いずれの申請手続きにおいても、「受講修了日の翌日から起算して1か月以内」など、支給申請期間が定められています。
この期間内に、申請に必要な書類を揃えてハローワークに提出しなければ、「教育訓練給付金」を受給することはできません。
職業訓練受講給付金とはどのようなものか
職業訓練受講給付金(求職者支援制度)について
「職業訓練受講給付金(求職者支援制度)」とは、求職者がハローワークの支援指示に基づいて職業訓練を受講する際、生活支援のための給付金が支給される制度です。
「訓練受講手当」「通所手当」「寄宿手当」をまとめて、「職業訓練受講給付金」と呼びます。職業訓練を受講しているあいだ、1か月ごとに支給されます。
それぞれの手当の支給金額は、下記のとおりです。
- 訓練受講手当:月額10万円
- 通所手当:職業訓練の実施施設へ通うためにかかる費用(月間の上限額は42,500円)
- 寄宿手当:月額10,700円
職業訓練を受けるために寄宿する必要があると、ハローワークが認めた場合に限って支給されます。

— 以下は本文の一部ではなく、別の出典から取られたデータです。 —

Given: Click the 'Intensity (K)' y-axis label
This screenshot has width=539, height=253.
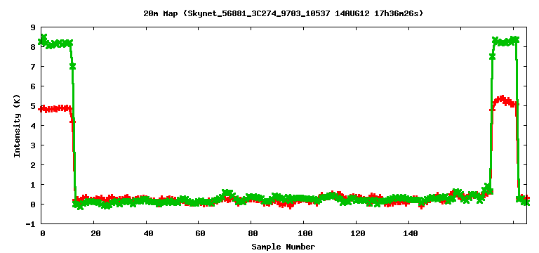Looking at the screenshot, I should [x=17, y=125].
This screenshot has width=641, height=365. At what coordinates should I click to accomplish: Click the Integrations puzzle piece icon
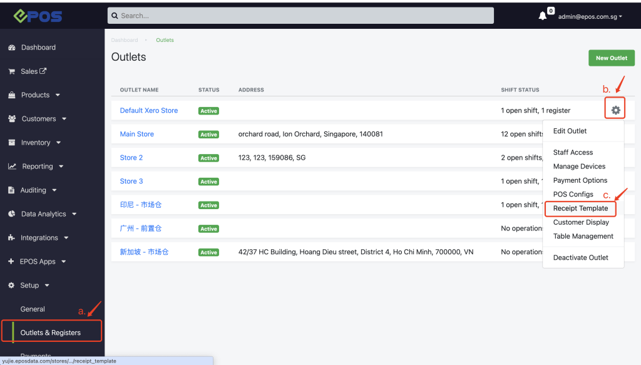[x=11, y=237]
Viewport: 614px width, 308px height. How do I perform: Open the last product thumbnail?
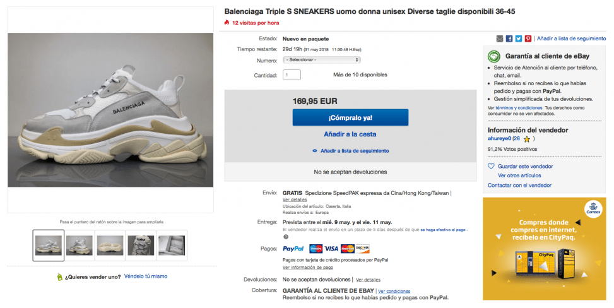point(171,244)

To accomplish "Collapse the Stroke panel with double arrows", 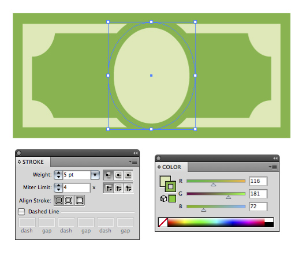I will coord(136,153).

「職業訓練受講給付金」を受給するには、以下の7つの要件をすべて満たしていなくてはいけません。
- 本人の月収が8万円以下
コロナによる特例措置として、シフト制で働く人などは、月収12万円以下(固定収入は8万円以下)に要件が緩和されています。2021年9月30日までの時限措置ですが、2022年3月31日まで延長予定です。 - 世帯全体の月収が25万円以下
- 世帯全体の金融資産が300万円以下
- 現在住んでいるところ以外に、所有している土地・建物がない
- すべての訓練実施日に出席している
- 同じ世帯のなかに、同時に「職業訓練受講給付金」を受給して、職業訓練を受けている人がいない
- 過去3年以内に、偽り、その他不正の行為により、特定の給付金の支給を受けたことがない
職業訓練受講給付金を受給するための手続きについて
「職業訓練受講給付金」を受給するためには、まず、ハローワークで求職の申し込みをしなくてはいけません。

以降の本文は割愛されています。